• [Exercise requirements] For the data below, say how many lines contain "option". Only the number should be given.

Data extracted from a collection
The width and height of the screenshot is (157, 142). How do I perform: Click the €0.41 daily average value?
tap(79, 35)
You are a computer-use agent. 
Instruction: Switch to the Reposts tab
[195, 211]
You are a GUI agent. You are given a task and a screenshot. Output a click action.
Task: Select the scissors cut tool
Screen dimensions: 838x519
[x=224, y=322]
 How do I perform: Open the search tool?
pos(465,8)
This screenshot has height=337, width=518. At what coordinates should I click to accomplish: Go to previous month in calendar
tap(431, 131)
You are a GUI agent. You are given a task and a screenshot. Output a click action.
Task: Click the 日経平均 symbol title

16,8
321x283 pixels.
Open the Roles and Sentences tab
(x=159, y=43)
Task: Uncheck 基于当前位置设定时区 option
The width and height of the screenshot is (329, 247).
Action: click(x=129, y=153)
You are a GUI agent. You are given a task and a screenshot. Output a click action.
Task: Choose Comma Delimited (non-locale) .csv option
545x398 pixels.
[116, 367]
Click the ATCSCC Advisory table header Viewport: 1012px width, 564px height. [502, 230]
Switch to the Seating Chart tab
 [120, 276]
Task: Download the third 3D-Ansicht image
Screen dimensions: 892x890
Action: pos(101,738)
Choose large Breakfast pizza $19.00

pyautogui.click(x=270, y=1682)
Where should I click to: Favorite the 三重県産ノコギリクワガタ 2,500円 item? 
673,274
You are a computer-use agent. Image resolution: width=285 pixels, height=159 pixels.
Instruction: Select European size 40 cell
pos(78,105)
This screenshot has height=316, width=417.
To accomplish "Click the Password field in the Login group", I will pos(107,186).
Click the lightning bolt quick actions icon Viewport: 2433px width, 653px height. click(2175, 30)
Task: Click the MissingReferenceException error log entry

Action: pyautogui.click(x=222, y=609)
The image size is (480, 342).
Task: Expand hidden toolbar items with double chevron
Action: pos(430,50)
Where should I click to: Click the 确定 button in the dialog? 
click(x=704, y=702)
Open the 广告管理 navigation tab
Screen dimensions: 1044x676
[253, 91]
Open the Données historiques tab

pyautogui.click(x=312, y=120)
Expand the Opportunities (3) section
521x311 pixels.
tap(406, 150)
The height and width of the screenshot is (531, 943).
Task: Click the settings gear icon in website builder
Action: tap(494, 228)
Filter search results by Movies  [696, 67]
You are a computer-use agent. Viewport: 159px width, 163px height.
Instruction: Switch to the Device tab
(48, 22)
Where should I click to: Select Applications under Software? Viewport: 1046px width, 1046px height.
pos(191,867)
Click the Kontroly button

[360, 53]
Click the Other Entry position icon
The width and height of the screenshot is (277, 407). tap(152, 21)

• [Answer section] 2